Task force to combat sexual violence on campus


Source - Richmond Times Dispatch

Acknowledging that universities in the past may have put their image first, Gov. Terry McAuliffe on Thursday established a task force to combat “startling and saddening” sexual violence that affects one in five women on campus.

McAuliffe said the presidents of all the state’s public colleges and universities have signed a declaration committing to “aggressively address” a national problem that he pledged Virginia will take the lead in solving.

The task force will be chaired by Attorney General Mark R. Herring, who cited a report that state lawmakers have remained on the sidelines despite an increased federal focus on Virginia campuses.

“That inaction cannot continue, and it ends now,” he said.

The task force will look at the problem “from every angle” to identify best practices to minimize risk and to foster a “survivor-centered response.”

The state will not tolerate sexual violence, Herring said, and “we will not accept a societal culture that condones it.”

Victims who come forward, Herring said, should “never feel further victimized by a response that is inadequate, suspicious or judgmental.”

The statistics are “appalling and behind each number is a story of a young person whose life has been changed forever,” Herring said.

One of those young people spoke on the state Capitol steps at the signing ceremony for the executive order establishing the task force.

“I am here because sexual assault defined my college experience,” University of Virginia graduate Emily Renda said, as it has for “thousands of other survivors.”

“Today, we are here because we know we can do better,” said Renda, who will serve on the task force.

The task force will provide “urgently needed action” to consolidate efforts statewide to “protect the next generation of scholars,” she said.

After the ceremony, Renda, who has written about being raped by another student in the fall of her first year at U.Va., said she waited too long to come forward, which she noted is the case with many survivors.

By the time she spoke up, her assailant had transferred, she said.

Renda, a May graduate who was chair of the university’s Sexual Assault Leadership Council, said U.Va. staff was supportive when she did seek help.

U.Va. is one of four Virginia universities — with James Madison University, the College of William and Mary and the University of Richmond — under investigation by the U.S. Department of Education’s Office for Civil Rights along with about 70 other schools for their handling of sexual assault cases.

In an interview after his public remarks, McAuliffe said the task force would not be “stepping over” processes already in place for handling sexual assault but would seek to ensure that the cases are fully adjudicated.

The message to survivors is “please, don’t be scared about stepping up,” he said.

Asked about victim perceptions that universities have seemed too concerned about protecting their image, the governor said he would agree that has been a problem in the past, but “I think those days are over.”

“Nobody wants to get news out there that does not look upon the college or university kindly or not in a positive light, but that’s behind us,” he said.

Virginia is taking the lead on a national problem, McAuliffe said. “Everything is going to be in full sunshine. … Everybody gets it.

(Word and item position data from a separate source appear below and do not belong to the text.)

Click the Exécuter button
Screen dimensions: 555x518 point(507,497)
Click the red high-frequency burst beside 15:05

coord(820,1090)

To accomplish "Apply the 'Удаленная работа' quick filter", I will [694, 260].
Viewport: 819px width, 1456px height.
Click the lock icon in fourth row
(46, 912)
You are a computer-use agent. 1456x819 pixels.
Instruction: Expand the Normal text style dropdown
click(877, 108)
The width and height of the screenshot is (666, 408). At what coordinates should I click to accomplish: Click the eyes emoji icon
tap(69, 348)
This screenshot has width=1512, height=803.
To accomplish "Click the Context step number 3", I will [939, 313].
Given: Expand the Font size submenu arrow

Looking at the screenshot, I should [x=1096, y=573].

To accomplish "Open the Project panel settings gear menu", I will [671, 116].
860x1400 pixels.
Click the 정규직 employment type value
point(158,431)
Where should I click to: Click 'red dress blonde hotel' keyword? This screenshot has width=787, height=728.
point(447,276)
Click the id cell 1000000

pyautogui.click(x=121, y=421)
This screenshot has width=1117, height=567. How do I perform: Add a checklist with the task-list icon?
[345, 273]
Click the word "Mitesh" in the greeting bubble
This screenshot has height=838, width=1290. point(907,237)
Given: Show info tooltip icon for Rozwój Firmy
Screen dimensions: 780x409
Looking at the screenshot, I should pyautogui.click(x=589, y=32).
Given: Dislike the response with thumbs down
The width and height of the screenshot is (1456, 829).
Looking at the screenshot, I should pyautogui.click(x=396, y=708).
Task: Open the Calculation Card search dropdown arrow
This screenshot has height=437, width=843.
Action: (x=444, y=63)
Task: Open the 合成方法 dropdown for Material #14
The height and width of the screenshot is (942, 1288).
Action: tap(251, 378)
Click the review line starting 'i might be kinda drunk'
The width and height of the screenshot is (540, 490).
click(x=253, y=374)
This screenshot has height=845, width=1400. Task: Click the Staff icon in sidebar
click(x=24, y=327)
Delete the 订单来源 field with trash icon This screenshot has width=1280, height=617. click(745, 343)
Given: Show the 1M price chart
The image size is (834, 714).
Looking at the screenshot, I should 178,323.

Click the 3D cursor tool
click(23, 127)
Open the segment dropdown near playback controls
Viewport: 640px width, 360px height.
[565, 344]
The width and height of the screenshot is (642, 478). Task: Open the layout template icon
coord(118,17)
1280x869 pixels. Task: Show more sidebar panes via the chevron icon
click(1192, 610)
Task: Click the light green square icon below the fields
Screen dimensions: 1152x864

One in five women are sexually assaulted. It’s time to do something about it.”

Among those attending the event was Rosemary Trible, wife of Christopher Newport University President Paul Trible, who McAuliffe noted has “dedicated her life to helping survivors of sexual assault.”

Trible, who was raped at gunpoint in 1975 while she was a talk-show host in Richmond, founded Fear 2 Freedom to help others heal.

Herring said his office will begin an immediate review of campus policies and will hold a statewide summit in October for university administrators and law enforcement.

The summit will help schools navigate federal requirements, which he said are “complex and can be challenging to implement, but they can help our schools reach fair and just outcomes.”

Task force findings and recommendations, which are due by June, will look at best practices, such as training programs that encourage bystander intervention.

The task force will have up to 30 members, including advocates for assault survivors and representatives from higher education, law enforcement, health professions and state government.

Herring said the task force will ensure that schools have judicial proceedings in place that coordinate with local law enforcement, singling out Virginia Commonwealth University and Virginia Tech as two with effective protocols.

VCU Police Chief John Venuti, who was among campus representatives attending the announcement, said “a paradigm shift” is taking place nationally in how to address sexual violence.

Bystander intervention — in which other students are trained to speak up when they see a situation developing — is one of the most effective tools, Venuti said.

VCU takes “a survivor-centered approach” that determines whether assault cases are handled by campus judiciary proceedings or by the courts, he said.

“It’s really what does the survivor want,” Venuti said. “At the end of the day, that should drive the decision of what happens.”